One thing I'll be forever grateful for, are the quiet chats I have with my teenage daughter .. usually after bed time when she's ruminating on life, the Universe and everything.
Last night, after a day under the duvet nursing a standard strep throat, I went to tuck her in ( she'll always be my baby ) and I knew that there were 'issues' running around her mind. Not much prodding prompted an almighty question for a Monday night at 10.45pm .. ' Mum, why do we always HAVE to be so happy'
Now, you know as well as I do that in our info indulgent online World, the onslaught of parenting tips and advice is incessant and aggressive. What they eat, how they play, who they play with, what they wear, identity, which school, allergies, and of course and gratefully, more and more, their mental health. Most of this all culminates in the typical sign off, ' We just want them to be happy'
So I'm sitting there on the edge of her bed, thinking reeeaaall quick. Is she trying to tell me she's depressed ? Maybe there's more Snapchat related beef going on at school ? GCSE stress ? TALK TO ME I'M FREAKING OUT ! And the panic that was rising in my chest was palpable because, our default setting IS to panic when they tell you that they're not happy and then leap to def con 5 and start executing the 'happy plan'. And I'm looking at her thinking, that's not what I need to do right now is it.
It's not an original thought I know, but right then and there I felt like telling the truth was more important than ever ... and that is, that we can't be happy all the time and that's perfectly and absolutely ok. We all have melancholic days, we all have reason to be sad sometimes and desperately trying to shove our kids out of the gloom and into the spotlight of constant chirpy'ness, is so very unhelpful.

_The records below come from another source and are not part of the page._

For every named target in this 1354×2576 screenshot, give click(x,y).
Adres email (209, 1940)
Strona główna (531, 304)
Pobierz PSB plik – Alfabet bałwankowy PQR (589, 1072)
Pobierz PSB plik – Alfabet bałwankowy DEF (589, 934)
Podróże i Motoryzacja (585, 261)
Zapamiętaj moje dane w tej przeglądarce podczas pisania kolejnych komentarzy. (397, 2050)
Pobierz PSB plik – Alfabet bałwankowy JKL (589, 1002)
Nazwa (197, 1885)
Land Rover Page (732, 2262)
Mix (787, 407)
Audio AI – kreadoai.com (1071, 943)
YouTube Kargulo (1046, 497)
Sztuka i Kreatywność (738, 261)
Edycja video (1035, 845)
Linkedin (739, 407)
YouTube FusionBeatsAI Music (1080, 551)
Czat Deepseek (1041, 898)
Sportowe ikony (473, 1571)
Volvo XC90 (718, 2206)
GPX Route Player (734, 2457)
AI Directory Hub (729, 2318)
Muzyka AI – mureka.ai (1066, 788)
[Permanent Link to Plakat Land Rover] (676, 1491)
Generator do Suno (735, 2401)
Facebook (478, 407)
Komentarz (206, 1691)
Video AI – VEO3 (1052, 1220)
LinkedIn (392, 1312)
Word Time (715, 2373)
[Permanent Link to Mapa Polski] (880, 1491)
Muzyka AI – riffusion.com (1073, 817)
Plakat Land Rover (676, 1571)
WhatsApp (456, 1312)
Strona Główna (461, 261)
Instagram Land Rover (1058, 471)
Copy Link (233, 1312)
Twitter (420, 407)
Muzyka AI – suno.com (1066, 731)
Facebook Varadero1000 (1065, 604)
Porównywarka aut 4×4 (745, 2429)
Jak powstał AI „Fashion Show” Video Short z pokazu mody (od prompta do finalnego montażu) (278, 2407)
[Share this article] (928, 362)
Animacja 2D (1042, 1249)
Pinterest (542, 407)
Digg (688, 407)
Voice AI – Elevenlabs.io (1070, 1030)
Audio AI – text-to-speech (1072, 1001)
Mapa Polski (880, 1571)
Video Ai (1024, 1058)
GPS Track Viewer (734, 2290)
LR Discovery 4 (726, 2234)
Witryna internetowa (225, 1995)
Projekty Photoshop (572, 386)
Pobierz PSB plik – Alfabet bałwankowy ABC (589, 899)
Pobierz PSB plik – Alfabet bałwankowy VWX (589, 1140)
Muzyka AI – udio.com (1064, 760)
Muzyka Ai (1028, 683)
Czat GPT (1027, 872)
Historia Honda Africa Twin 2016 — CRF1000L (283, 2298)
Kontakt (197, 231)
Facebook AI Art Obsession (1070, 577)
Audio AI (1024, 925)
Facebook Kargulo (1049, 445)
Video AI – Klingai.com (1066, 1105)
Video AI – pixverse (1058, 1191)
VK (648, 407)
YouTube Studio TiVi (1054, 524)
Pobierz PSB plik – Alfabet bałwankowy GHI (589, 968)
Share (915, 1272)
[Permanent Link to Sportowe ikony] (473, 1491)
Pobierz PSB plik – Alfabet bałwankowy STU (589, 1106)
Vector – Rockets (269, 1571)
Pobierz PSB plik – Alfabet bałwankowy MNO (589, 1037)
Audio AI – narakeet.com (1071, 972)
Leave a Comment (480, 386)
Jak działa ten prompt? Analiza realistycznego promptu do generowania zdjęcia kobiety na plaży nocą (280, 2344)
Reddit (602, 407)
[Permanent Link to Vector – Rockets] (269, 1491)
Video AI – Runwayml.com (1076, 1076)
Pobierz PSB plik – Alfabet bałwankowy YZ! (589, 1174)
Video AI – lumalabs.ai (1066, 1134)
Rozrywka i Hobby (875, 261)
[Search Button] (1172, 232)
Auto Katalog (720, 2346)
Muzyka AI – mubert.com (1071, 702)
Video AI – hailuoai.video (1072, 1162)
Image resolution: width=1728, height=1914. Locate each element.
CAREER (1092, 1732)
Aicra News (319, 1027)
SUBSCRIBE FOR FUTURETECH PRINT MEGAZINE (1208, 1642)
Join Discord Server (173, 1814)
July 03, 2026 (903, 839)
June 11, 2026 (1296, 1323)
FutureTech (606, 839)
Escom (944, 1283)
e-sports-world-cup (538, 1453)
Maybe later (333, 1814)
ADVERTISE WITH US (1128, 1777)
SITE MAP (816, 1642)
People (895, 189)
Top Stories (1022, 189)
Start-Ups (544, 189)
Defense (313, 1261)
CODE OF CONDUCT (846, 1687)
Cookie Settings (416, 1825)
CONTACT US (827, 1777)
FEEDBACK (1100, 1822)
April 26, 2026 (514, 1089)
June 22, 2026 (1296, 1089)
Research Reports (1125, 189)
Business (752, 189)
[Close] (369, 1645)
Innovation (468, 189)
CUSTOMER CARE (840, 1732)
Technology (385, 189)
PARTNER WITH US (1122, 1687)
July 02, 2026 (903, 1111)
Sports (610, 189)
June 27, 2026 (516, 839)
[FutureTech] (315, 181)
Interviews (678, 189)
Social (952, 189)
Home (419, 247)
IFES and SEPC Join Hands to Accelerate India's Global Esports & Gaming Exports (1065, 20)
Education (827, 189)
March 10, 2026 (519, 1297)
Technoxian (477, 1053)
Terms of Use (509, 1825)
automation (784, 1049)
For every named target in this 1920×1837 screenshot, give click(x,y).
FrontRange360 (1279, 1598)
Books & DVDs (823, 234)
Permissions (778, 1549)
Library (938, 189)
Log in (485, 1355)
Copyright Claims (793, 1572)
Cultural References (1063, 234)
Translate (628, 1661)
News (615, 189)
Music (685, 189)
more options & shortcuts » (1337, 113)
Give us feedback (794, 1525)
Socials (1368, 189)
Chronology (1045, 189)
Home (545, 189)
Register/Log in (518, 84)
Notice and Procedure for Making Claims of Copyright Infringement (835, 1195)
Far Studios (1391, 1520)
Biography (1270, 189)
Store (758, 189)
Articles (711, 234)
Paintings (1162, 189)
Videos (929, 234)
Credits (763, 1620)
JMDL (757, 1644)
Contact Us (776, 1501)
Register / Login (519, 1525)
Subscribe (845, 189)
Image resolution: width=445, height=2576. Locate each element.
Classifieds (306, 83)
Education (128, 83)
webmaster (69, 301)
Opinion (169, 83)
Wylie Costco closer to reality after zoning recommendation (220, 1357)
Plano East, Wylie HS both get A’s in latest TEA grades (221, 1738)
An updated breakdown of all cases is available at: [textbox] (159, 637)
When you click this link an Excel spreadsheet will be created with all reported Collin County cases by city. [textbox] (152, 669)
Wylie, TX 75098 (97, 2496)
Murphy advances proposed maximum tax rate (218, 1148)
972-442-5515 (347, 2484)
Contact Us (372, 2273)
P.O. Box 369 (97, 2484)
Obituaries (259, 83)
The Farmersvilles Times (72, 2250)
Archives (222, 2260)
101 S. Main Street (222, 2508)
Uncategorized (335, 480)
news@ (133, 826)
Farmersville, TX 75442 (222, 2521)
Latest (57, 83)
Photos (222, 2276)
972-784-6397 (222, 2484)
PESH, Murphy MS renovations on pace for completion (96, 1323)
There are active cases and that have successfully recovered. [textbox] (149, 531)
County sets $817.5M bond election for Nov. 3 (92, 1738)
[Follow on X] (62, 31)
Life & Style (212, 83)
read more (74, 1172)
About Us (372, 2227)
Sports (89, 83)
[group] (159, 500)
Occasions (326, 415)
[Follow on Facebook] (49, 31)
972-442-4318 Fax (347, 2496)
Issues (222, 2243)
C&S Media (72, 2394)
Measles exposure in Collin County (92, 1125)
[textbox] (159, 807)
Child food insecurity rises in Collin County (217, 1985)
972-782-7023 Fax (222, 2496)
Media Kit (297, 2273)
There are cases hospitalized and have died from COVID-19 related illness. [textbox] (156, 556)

When I was doing the Sunday Surgery on Radio 1, back in the day with the wonderful Dr Mark Hamilton, we'd regularly have people ask me why 'these callers' got in touch with their emotional problems .. 'don't they have friends?' Yes, of course they have friends, but until recently it really hasn't been cool to unload and share your anxieties and for Teens, I have to be honest, that doesn't seem to be changing a great deal. Insta Happy pear group pressure is rife .. like who wants to see sad people on my feed though ? I won't do my 'safety on the Internet is the White Elephant in the room, rant' right now ... see next week's blog ! BUT ... with all the excellent and overdue focus on mental health that we are experiencing, I really hope that some of that filters in to Schools and online to let our kids know that being in touch with your emotions means knowing that sometimes you will be sad and miserable. And accepting that is a huge gift. Not only and simply because it's how we know the good times are back but also learning ourselves how to process sadness knowing that it's not something that needs 'getting out of' sometimes, is a good thing. And then knowing when you need to ask for help and some support ... which you'll never do if we're determined that making you 'happy' is the answer.